▶ _THE TASK_:
Below are records; reproduce exactly the lines from the first through the one containing "Task: Open Sandboxes from the sidebar".

▶ _ENTRIES SUPPLIED_:
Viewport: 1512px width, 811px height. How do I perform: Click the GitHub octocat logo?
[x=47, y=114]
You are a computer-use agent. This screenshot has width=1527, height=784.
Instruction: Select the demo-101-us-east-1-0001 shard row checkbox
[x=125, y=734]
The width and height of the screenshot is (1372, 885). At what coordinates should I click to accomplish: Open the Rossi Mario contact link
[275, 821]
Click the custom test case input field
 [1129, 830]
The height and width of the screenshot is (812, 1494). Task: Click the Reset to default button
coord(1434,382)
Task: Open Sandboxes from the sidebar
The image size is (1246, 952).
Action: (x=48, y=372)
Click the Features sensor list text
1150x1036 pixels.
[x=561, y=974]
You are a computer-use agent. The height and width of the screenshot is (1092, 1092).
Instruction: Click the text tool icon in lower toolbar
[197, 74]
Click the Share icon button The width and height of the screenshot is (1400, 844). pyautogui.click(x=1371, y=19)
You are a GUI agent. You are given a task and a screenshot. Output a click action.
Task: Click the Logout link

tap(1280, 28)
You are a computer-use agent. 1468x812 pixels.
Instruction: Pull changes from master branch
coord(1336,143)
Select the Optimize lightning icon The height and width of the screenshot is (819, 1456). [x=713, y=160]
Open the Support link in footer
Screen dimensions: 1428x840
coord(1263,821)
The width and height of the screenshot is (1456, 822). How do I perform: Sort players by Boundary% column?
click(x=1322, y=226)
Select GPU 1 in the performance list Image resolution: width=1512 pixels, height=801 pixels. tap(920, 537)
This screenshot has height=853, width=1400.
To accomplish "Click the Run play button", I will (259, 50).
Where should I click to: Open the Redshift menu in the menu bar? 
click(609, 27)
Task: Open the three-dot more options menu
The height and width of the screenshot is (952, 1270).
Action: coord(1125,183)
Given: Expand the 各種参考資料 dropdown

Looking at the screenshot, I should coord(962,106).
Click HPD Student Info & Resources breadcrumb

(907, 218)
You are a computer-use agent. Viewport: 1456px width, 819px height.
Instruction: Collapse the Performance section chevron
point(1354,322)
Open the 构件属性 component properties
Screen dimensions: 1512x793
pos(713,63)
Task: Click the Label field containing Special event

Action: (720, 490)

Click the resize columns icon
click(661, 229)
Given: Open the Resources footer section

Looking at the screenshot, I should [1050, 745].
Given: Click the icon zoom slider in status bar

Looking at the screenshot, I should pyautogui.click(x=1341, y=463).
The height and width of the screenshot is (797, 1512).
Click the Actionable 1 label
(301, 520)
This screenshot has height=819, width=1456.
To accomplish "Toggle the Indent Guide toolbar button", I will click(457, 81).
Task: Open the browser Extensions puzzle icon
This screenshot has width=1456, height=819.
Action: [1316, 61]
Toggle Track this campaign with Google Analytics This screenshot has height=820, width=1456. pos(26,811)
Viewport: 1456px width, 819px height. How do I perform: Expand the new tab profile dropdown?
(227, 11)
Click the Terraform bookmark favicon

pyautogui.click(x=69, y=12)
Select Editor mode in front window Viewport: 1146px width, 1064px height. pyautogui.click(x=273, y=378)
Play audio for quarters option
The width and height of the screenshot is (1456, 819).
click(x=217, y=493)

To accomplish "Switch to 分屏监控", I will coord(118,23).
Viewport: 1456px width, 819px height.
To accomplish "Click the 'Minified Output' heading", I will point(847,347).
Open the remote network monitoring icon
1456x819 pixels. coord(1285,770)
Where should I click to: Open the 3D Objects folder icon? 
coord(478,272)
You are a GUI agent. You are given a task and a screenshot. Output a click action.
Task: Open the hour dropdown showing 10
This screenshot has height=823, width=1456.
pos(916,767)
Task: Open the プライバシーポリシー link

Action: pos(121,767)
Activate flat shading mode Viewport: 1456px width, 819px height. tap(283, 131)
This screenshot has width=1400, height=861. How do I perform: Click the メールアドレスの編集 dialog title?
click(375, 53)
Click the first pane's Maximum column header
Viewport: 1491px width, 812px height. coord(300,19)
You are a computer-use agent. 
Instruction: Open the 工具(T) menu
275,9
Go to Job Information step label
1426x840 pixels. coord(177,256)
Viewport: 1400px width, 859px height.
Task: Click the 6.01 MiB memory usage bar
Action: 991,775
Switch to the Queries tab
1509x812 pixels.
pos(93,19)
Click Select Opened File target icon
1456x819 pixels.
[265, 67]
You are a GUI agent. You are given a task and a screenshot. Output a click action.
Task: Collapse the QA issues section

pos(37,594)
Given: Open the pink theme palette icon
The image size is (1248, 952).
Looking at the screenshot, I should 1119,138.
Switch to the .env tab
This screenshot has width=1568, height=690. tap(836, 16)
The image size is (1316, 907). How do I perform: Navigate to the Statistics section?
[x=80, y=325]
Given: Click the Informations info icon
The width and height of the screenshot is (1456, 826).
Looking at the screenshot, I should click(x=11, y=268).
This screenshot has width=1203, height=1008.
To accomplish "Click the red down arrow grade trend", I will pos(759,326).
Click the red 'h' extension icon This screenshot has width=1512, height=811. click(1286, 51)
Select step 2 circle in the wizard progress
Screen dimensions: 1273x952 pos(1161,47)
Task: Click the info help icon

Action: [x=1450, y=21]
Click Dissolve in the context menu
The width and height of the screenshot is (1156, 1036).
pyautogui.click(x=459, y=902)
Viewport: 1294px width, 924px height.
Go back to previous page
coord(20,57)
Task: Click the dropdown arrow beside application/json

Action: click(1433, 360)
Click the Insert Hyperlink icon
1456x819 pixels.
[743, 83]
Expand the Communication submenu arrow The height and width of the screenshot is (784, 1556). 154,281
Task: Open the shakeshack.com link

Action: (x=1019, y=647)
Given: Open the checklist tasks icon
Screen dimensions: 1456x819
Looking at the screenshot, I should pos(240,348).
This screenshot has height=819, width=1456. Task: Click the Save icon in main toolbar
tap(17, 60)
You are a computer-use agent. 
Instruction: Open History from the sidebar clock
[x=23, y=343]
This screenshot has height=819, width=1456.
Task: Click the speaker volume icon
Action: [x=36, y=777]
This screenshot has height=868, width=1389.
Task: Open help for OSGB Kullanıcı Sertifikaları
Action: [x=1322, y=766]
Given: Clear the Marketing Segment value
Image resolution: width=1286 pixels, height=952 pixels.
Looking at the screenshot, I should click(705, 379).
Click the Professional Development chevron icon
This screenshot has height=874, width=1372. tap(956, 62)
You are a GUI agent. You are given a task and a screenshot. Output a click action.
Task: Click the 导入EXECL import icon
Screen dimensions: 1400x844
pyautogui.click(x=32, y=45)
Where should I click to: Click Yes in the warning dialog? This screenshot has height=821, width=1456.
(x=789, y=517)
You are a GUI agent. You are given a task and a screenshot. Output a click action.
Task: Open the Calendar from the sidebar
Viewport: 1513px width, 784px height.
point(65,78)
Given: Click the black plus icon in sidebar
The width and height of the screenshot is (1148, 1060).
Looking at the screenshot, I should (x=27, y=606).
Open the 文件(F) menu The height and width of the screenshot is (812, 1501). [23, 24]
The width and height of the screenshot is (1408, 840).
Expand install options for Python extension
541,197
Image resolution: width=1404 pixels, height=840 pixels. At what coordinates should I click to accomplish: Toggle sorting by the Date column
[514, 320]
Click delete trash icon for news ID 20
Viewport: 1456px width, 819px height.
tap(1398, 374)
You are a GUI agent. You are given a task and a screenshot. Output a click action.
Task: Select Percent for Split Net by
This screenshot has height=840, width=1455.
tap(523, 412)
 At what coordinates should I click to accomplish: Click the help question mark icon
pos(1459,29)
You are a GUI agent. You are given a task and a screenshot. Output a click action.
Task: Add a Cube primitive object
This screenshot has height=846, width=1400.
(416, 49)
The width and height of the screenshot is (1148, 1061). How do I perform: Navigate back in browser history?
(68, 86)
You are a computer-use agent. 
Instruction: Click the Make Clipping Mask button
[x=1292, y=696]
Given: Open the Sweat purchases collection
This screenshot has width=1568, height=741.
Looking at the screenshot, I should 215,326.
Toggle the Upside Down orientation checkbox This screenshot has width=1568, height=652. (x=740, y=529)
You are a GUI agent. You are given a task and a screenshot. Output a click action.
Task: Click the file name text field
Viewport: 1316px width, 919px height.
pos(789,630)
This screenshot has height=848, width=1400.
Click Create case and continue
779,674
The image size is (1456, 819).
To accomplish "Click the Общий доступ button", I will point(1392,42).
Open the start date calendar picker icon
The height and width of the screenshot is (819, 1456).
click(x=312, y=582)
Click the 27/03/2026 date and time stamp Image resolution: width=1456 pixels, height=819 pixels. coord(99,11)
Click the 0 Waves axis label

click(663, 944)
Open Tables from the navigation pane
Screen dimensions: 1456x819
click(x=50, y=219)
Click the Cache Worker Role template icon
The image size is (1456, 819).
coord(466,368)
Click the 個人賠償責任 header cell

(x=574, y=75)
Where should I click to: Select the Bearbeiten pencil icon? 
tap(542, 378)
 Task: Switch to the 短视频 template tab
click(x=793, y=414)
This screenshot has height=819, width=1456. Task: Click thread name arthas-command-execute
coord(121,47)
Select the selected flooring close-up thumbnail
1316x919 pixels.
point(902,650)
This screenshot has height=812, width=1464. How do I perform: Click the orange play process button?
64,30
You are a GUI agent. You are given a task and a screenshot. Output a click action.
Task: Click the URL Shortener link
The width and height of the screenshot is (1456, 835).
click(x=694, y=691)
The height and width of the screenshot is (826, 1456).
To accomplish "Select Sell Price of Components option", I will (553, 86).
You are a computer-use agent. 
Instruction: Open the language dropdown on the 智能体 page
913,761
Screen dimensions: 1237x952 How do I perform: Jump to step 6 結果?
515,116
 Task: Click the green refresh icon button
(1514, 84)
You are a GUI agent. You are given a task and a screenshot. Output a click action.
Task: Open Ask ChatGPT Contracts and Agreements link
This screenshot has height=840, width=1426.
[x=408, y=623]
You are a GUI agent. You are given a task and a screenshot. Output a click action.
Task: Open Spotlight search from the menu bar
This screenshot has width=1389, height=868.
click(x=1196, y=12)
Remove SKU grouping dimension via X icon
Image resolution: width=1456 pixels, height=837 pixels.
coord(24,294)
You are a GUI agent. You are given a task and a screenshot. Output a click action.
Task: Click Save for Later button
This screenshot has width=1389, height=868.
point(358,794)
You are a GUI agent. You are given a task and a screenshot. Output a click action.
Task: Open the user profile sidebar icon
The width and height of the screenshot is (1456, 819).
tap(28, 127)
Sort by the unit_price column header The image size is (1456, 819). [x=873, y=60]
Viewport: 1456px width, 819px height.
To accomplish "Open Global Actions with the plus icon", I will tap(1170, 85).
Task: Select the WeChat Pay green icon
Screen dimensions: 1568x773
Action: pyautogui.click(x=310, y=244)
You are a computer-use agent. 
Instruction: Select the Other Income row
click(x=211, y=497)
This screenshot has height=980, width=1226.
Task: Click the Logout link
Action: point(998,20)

▶ _EXERCISE ANSWER_:
Viewport: 1512px width, 811px height. How do I perform: Click the GitHub octocat logo?
[x=47, y=114]
You are a computer-use agent. This screenshot has width=1527, height=784.
Instruction: Select the demo-101-us-east-1-0001 shard row checkbox
[x=125, y=734]
The width and height of the screenshot is (1372, 885). At what coordinates should I click to accomplish: Open the Rossi Mario contact link
[275, 821]
Click the custom test case input field
 [1129, 830]
The height and width of the screenshot is (812, 1494). Task: Click the Reset to default button
coord(1434,382)
Task: Open Sandboxes from the sidebar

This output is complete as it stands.